[[ INFORMATION SUPPLIED, beginning ]]

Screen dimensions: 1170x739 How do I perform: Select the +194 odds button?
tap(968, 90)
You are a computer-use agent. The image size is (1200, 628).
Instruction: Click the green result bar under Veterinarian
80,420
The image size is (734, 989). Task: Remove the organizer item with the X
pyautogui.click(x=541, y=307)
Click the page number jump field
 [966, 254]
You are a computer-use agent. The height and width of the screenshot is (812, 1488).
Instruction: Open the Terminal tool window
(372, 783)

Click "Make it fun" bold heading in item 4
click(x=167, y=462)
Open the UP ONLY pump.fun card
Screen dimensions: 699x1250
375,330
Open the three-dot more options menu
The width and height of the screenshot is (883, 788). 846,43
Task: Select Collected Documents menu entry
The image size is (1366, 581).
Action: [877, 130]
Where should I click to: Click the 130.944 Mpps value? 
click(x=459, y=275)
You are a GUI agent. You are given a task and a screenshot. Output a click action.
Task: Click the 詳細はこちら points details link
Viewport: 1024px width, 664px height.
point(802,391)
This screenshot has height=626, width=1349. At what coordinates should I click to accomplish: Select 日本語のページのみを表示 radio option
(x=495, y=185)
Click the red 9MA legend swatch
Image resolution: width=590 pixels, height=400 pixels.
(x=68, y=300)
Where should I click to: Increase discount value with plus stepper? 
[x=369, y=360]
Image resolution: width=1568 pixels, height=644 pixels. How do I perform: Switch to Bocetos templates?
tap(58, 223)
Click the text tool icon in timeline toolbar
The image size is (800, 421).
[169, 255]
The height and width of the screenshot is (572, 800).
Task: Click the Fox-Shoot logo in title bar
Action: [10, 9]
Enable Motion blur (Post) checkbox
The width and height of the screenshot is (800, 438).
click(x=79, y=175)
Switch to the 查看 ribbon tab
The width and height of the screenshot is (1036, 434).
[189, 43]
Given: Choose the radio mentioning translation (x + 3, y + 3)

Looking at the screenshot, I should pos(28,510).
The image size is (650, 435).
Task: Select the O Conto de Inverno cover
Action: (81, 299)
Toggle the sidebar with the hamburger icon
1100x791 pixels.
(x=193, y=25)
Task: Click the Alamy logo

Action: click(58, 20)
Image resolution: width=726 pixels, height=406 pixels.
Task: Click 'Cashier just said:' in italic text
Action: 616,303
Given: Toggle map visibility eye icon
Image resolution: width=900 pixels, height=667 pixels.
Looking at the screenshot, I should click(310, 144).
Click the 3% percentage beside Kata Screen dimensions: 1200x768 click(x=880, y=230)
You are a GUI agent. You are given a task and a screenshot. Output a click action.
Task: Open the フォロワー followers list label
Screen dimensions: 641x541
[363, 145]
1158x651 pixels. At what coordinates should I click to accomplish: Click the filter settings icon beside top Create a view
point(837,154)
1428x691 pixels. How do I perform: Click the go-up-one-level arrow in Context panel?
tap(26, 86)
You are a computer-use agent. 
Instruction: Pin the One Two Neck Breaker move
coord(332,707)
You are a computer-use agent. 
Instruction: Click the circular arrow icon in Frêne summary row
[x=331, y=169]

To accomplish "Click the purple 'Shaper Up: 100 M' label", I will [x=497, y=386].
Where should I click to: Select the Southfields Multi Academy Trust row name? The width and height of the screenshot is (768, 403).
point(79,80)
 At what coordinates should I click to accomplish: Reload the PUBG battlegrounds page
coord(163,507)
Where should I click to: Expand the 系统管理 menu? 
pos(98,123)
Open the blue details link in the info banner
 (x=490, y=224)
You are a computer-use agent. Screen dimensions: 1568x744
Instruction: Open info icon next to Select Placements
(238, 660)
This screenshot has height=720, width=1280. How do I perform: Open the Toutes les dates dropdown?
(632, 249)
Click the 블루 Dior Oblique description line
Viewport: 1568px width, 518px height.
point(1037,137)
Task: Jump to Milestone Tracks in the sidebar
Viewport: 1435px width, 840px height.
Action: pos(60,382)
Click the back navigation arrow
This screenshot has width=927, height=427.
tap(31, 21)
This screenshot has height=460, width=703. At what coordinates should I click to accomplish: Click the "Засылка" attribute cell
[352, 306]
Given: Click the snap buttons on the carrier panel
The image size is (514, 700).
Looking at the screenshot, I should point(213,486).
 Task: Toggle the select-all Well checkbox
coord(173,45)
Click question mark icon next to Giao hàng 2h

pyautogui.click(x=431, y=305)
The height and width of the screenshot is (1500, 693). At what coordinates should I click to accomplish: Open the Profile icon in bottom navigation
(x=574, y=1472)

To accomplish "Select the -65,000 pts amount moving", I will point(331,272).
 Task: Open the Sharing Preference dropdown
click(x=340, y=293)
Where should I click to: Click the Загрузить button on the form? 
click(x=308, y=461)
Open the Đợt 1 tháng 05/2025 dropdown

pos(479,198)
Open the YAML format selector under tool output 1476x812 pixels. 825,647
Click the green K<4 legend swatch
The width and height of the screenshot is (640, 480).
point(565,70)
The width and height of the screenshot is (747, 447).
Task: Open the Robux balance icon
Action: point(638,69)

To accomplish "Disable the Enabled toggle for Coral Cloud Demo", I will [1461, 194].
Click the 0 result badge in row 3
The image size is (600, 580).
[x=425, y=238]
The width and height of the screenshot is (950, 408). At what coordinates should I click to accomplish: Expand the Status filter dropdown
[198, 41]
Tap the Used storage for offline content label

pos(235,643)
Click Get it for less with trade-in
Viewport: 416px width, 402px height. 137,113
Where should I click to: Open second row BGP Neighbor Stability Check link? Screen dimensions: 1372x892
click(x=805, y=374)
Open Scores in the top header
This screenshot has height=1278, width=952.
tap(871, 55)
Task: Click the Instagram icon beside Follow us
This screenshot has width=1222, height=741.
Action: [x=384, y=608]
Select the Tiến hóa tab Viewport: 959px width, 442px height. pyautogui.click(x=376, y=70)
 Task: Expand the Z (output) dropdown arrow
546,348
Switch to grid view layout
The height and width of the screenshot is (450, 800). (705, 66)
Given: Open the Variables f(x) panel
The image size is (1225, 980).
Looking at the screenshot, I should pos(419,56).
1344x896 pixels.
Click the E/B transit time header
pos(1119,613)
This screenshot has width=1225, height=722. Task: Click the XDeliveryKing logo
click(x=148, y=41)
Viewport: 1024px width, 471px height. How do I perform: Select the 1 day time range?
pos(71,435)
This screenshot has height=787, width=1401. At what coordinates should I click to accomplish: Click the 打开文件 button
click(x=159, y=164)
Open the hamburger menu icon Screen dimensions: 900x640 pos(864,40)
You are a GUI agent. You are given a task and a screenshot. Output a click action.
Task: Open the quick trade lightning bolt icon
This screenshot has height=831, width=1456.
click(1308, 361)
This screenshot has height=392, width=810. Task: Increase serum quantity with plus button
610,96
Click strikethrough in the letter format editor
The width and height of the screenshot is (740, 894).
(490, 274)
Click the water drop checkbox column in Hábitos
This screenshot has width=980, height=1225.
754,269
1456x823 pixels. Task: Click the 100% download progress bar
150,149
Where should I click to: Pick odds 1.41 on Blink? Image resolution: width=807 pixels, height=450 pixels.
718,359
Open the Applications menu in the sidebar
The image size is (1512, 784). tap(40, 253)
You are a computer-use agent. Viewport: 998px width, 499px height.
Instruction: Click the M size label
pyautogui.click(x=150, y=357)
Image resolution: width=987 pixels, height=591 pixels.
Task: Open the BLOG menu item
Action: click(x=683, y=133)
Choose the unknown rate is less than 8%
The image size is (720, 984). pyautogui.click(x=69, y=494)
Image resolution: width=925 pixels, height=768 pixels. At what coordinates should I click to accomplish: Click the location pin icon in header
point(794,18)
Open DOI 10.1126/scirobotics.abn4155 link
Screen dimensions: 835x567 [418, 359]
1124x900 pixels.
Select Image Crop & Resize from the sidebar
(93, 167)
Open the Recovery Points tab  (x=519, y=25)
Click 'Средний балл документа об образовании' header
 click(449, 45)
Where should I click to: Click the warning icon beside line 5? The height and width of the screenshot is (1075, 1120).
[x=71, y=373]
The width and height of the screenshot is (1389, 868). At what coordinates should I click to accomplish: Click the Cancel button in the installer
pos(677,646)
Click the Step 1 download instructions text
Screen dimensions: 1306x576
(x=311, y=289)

[[ INFORMATION SUPPLIED, end ]]

- _YOUR ASSIGNMENT_
Write out exactly the lines above from the line with "This screenshot has width=1222, height=741." through the line with "Open the hamburger", both of them included, and leave out all other lines.

- _ANSWER AREA_
This screenshot has width=1222, height=741.
Action: [x=384, y=608]
Select the Tiến hóa tab Viewport: 959px width, 442px height. pyautogui.click(x=376, y=70)
 Task: Expand the Z (output) dropdown arrow
546,348
Switch to grid view layout
The height and width of the screenshot is (450, 800). (705, 66)
Given: Open the Variables f(x) panel
The image size is (1225, 980).
Looking at the screenshot, I should pos(419,56).
1344x896 pixels.
Click the E/B transit time header
pos(1119,613)
This screenshot has width=1225, height=722. Task: Click the XDeliveryKing logo
click(x=148, y=41)
Viewport: 1024px width, 471px height. How do I perform: Select the 1 day time range?
pos(71,435)
This screenshot has height=787, width=1401. At what coordinates should I click to accomplish: Click the 打开文件 button
click(x=159, y=164)
Open the hamburger menu icon Screen dimensions: 900x640 pos(864,40)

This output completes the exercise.